For RackSpace, monitoring is a cost center and not a core competency.
"If the data is available inside the company then it even has a duty to shareholders, as a publicly listed company, to make the most out of that data to enhance profits."
This cliche, like most cliches, is not only annoying, it is wrong:
http://crookedtimber.org/2008/07/25/what-obligation-maximise...
I think they would have grown much faster with a smoother price curve. Make a plan with 2 or 3 servers of full monitoring for $30 a month to grab the low end of the market when people are just starting and putting in the foundational pieces of their technology stack.
Overall though, they're really good. They seem to have done plenty well anyway. Congratulations.
I wanted very basic things (namely application event monitoring for fraud), so I built my own analytics package around cron jobs.

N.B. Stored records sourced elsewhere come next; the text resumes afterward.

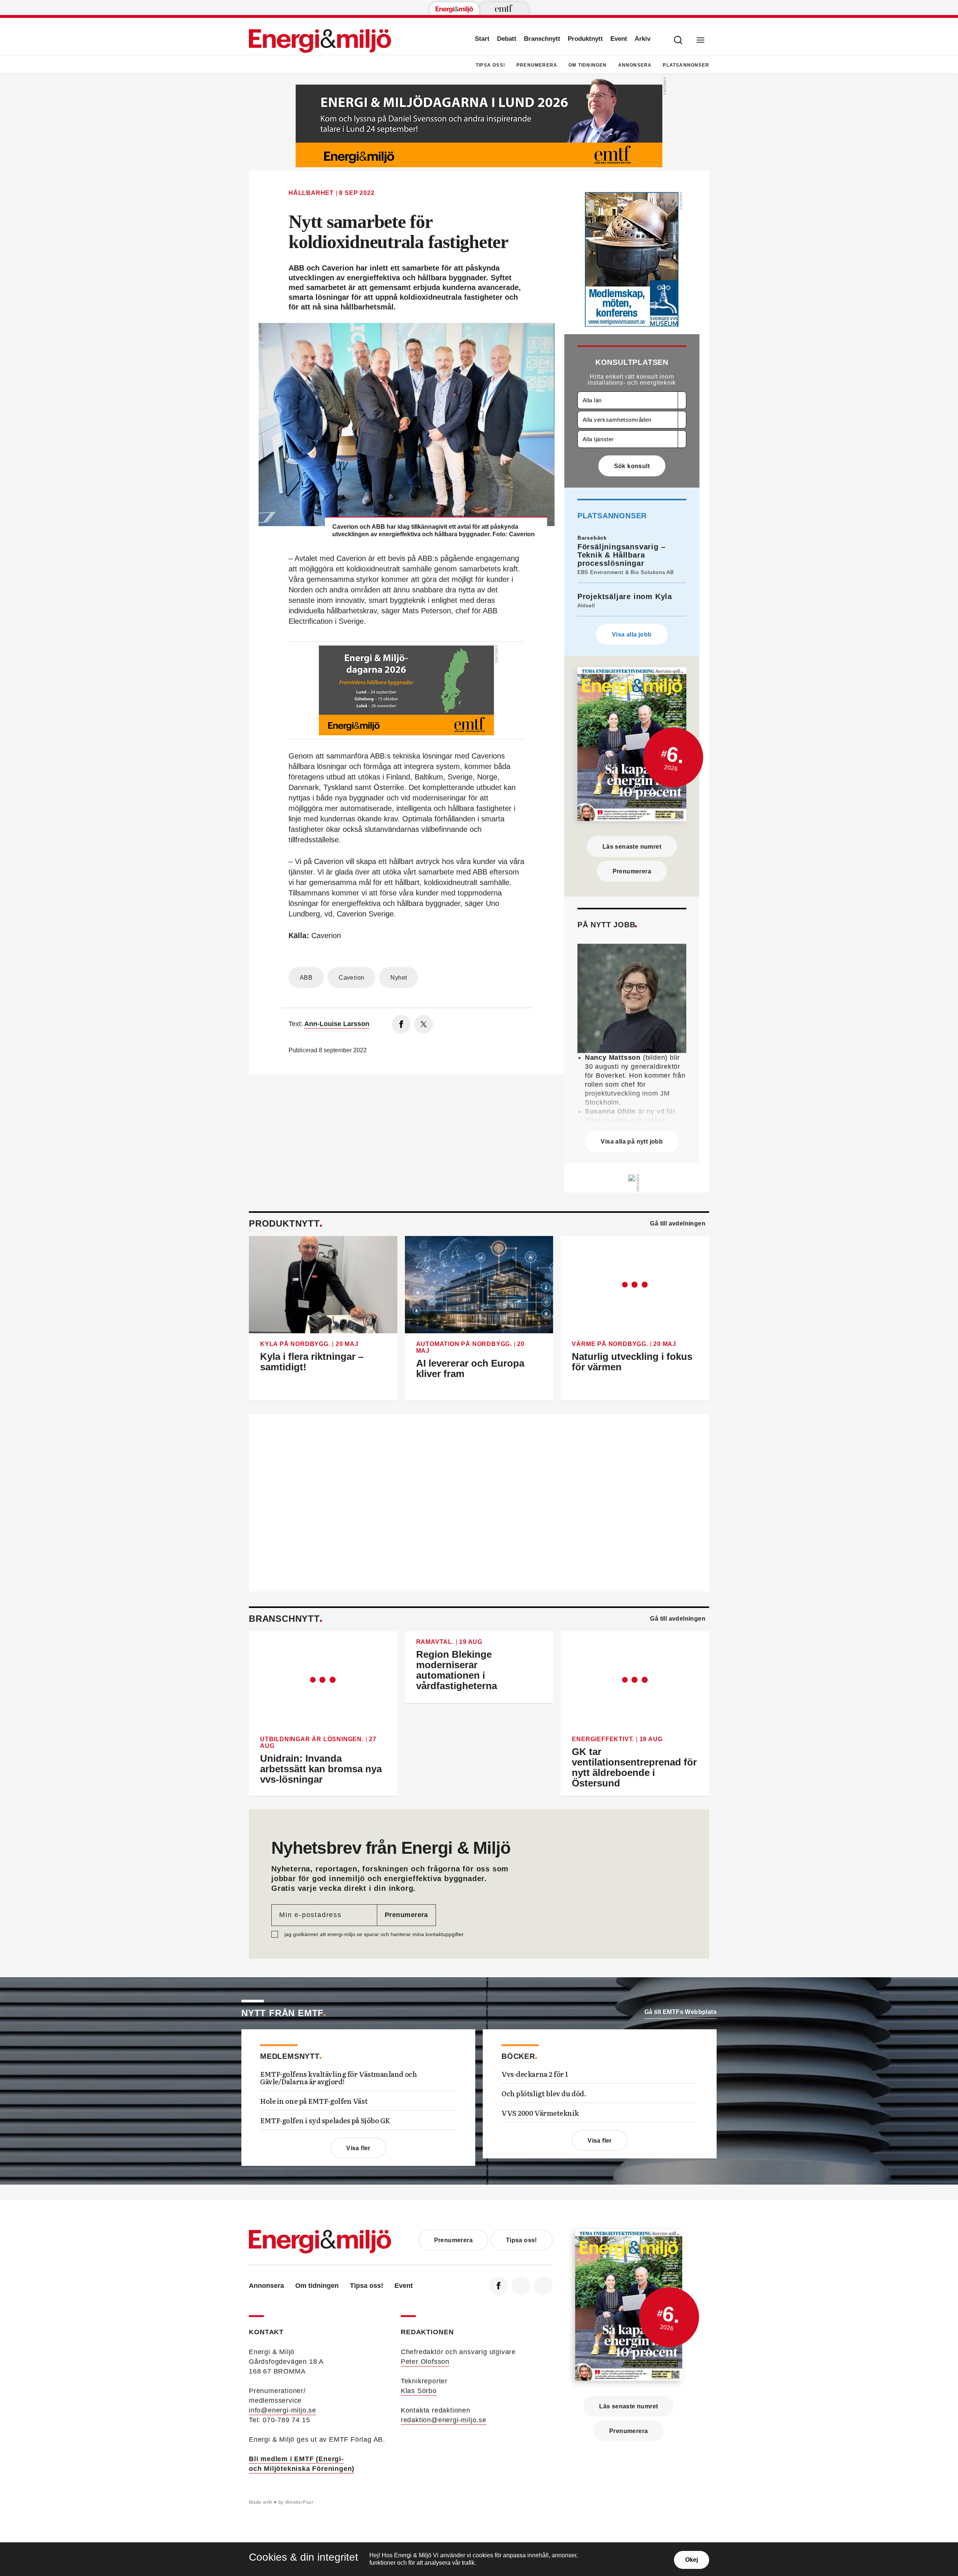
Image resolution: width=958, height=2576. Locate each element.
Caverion (351, 977)
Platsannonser (686, 65)
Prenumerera (536, 65)
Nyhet (398, 977)
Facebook (498, 2285)
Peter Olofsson (425, 2361)
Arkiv (642, 38)
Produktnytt (585, 38)
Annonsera (635, 65)
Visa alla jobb (632, 634)
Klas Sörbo (419, 2391)
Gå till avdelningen (677, 1223)
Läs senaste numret (631, 846)
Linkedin (521, 2285)
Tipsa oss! (490, 65)
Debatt (506, 38)
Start (482, 38)
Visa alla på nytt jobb (632, 1141)
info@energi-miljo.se (282, 2410)
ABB (306, 977)
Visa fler (358, 2148)
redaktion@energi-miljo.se (443, 2420)
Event (618, 38)
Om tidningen (587, 65)
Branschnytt (542, 38)
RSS (543, 2285)
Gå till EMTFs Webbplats (680, 2012)
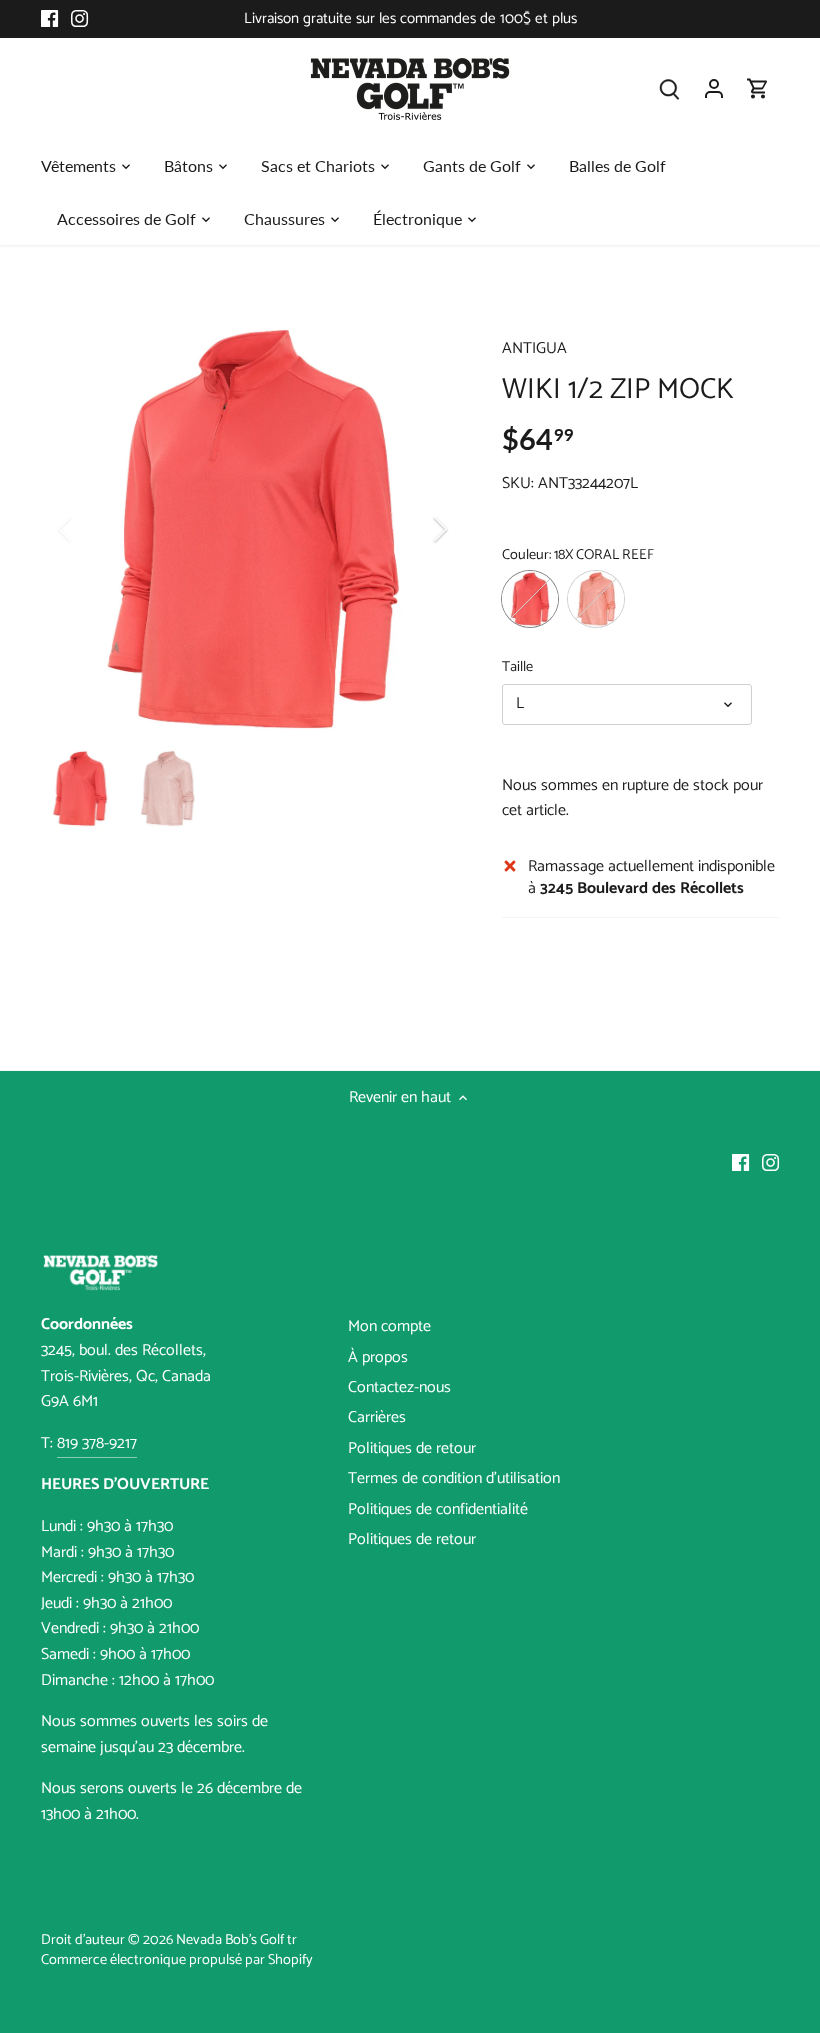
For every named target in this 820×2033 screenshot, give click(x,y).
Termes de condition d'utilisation (454, 1478)
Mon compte (389, 1326)
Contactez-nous (399, 1387)
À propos (378, 1357)
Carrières (377, 1417)
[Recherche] (670, 88)
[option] (253, 529)
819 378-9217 (97, 1443)
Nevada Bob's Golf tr (236, 1940)
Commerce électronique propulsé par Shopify (177, 1960)
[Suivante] (414, 529)
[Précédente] (91, 529)
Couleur (525, 555)
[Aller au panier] (758, 88)
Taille (517, 667)
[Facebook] (49, 19)
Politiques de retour (412, 1448)
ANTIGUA (534, 348)
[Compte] (714, 88)
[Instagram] (79, 19)
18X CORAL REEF (530, 599)
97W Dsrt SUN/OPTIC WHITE (596, 599)
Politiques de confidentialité (438, 1509)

Maybe I'm mistaken but I don't see how it is even remotely similar to what these monitoring services provide. Can you explain that better?
If it runs on your server then how does it monitor my application? Is there an agent or something? Why is it better than running cron on (say) Google App Engine?
If it runs on my server, then exactly why would I want it? I think I can live with running every 5 minutes or 20 seconds instead of 7 minutes or 17 seconds.
So.. I just don't get it? Where can I read more (without registering)?
In that price range you have Pingdom and AlertFox...
Plus there is always Pingdom, AlertFox, Webmetrics, Keynote...
For some background Jungle Disk still supports multiple clouds as well.
I feel bad for Cloudkick as a company, though. San Antonio is a million miles away from San Francisco, culturally. Good job on having an exit, good luck on not hating yourselves in a year.